Copy exactly. Begin at the line containing "Screen dimensions: 1568x546" and stop at the last line of the entries, omitting any pictures.

━━━━━━

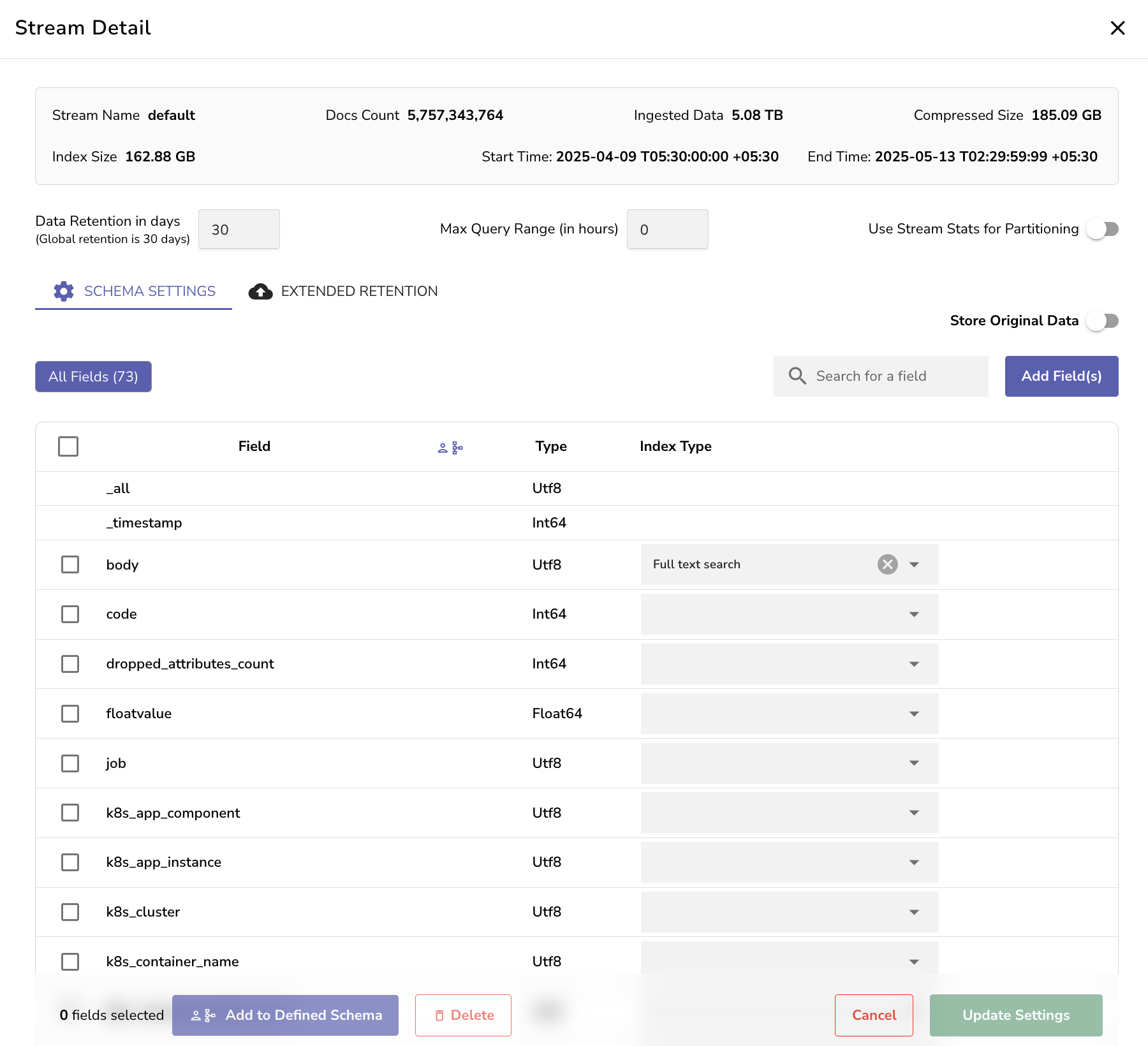This screenshot has height=1046, width=1148.
Task: Clear the Full text search index on body
Action: (x=887, y=564)
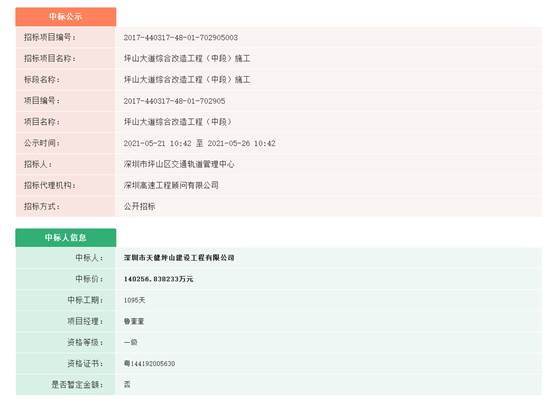Screen dimensions: 554x403
Task: Click winning bidder 深圳市天健坪山建设工程有限公司
Action: (179, 258)
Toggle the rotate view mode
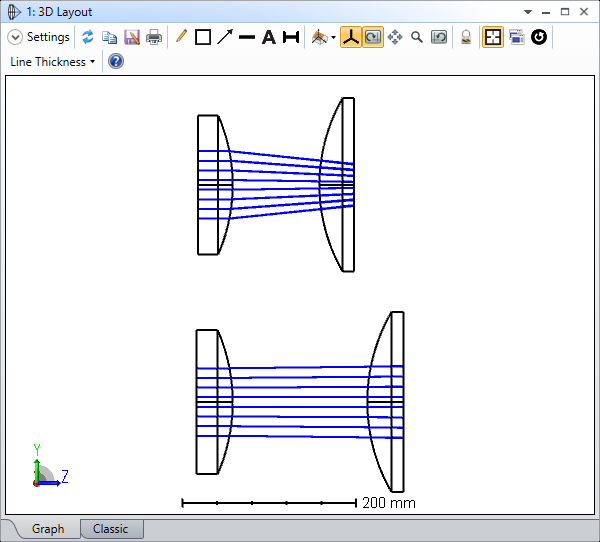The height and width of the screenshot is (542, 600). (372, 37)
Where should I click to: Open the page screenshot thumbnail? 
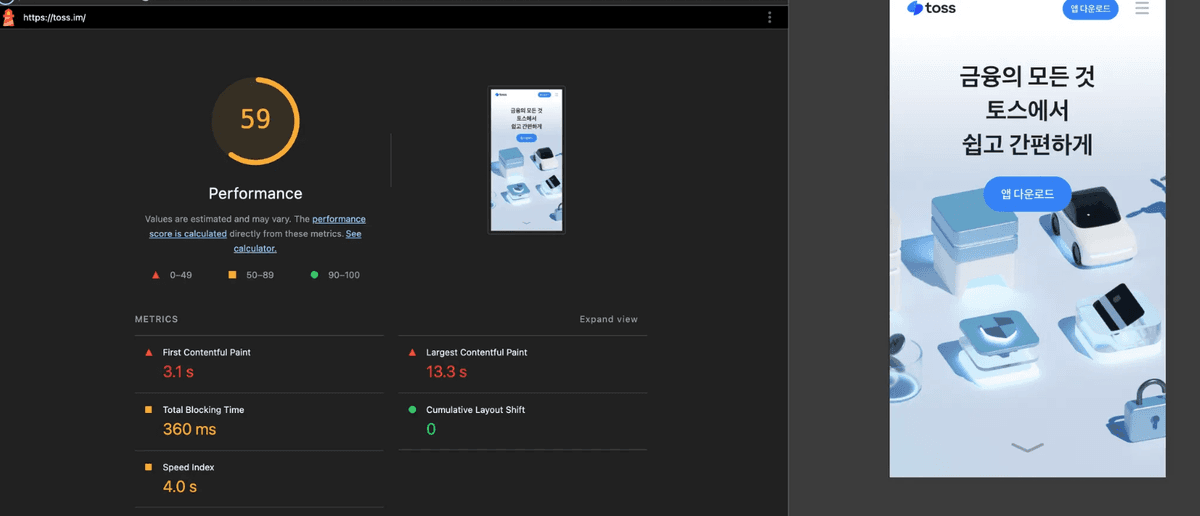(x=527, y=160)
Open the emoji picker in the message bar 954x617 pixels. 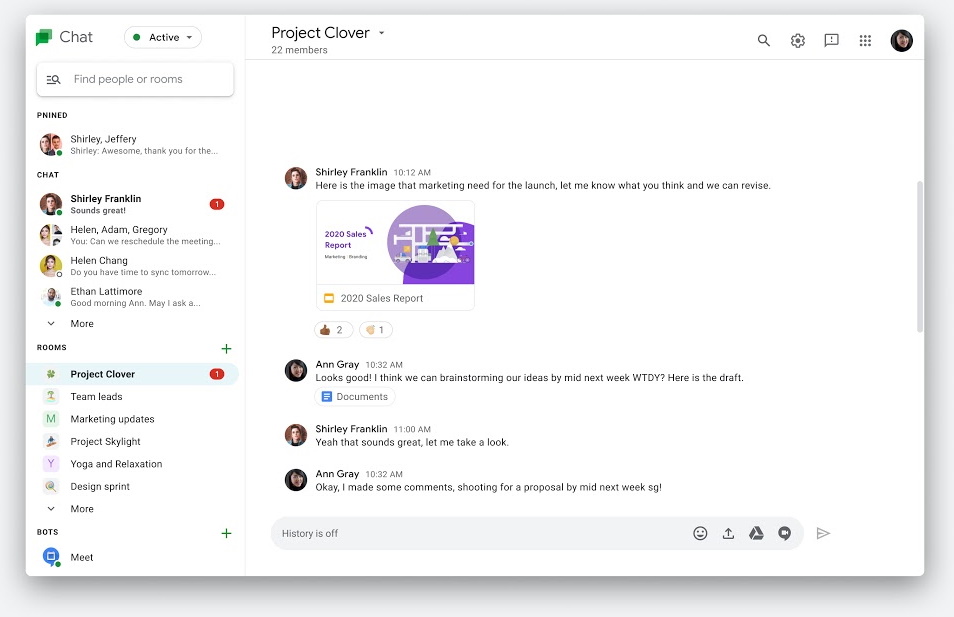pos(700,533)
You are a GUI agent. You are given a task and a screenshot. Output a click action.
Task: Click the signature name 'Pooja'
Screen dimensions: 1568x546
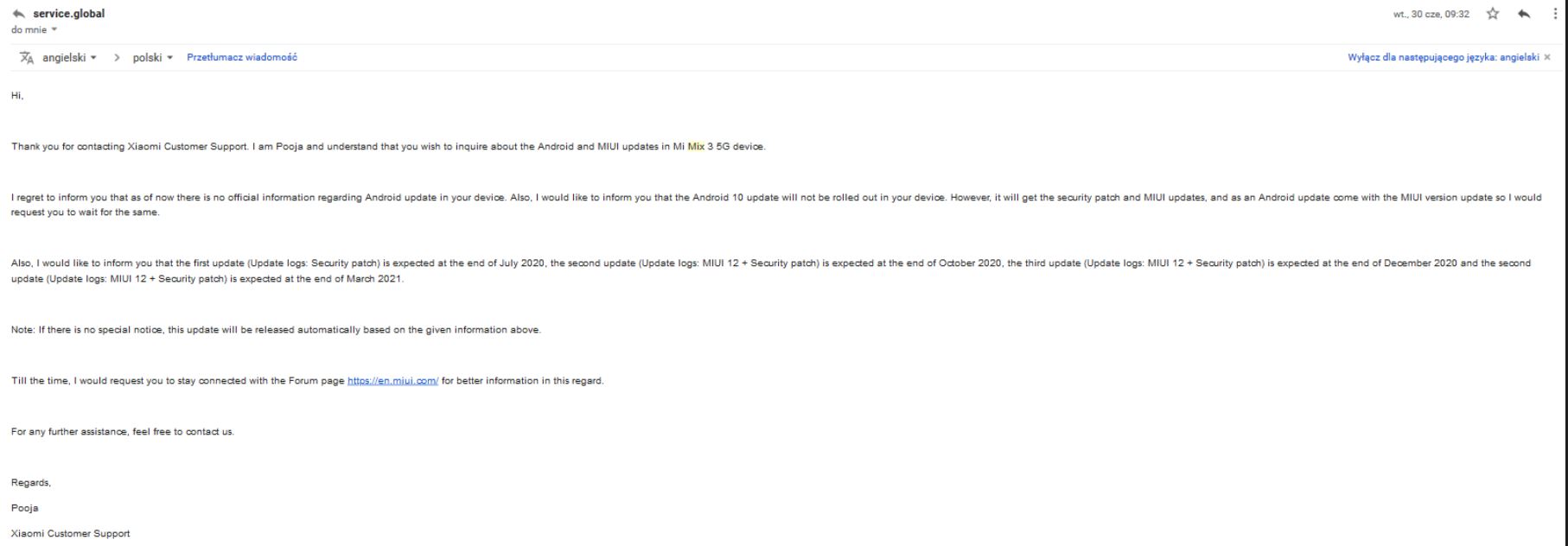pyautogui.click(x=25, y=508)
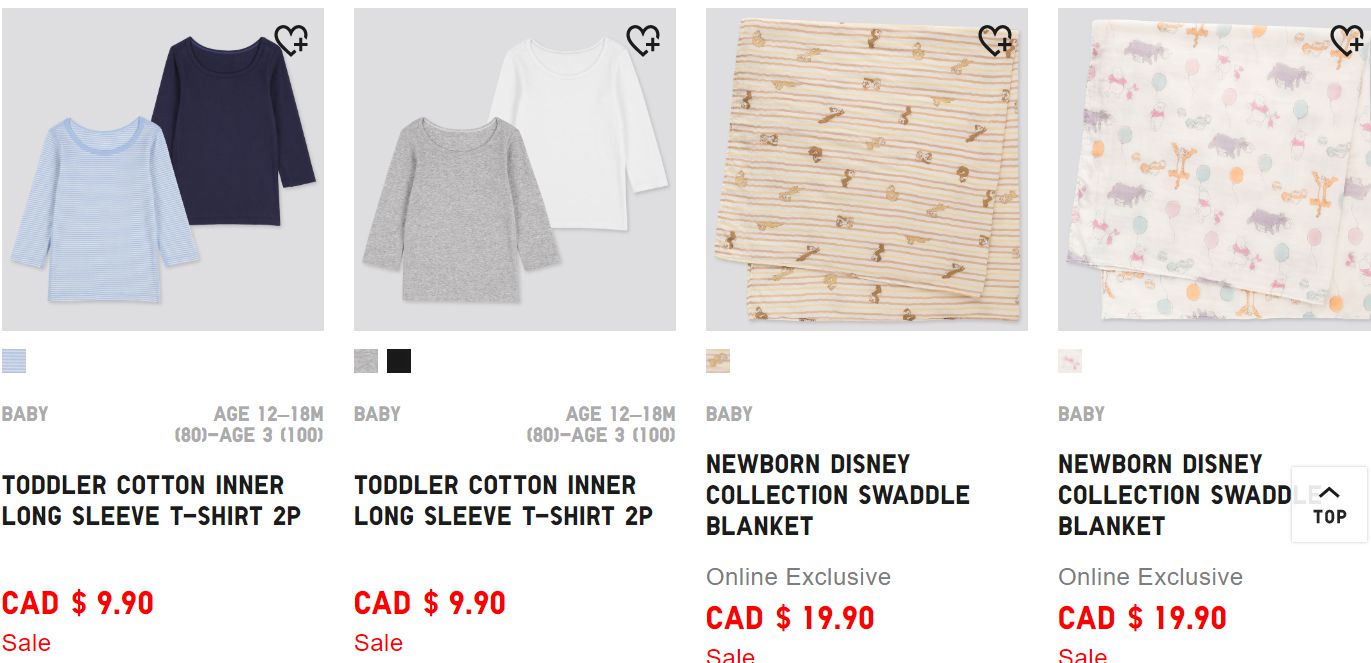This screenshot has width=1371, height=663.
Task: Favorite the gray and white T-shirt pack
Action: coord(643,41)
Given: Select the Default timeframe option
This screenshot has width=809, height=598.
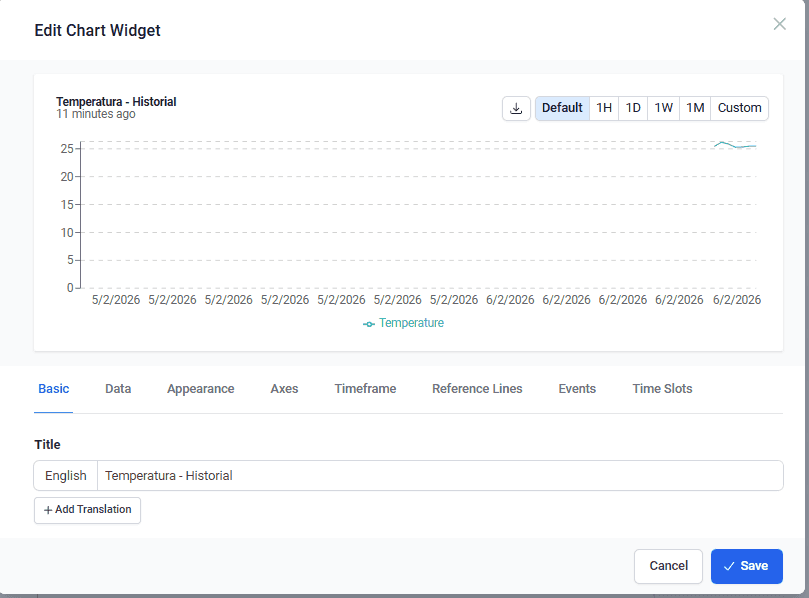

━━━━━━

### Exercise response
Screen dimensions: 1568x546
pyautogui.click(x=25, y=508)
This screenshot has width=1371, height=663.
Task: Favorite the gray and white T-shirt pack
Action: coord(643,41)
Given: Select the Default timeframe option
This screenshot has width=809, height=598.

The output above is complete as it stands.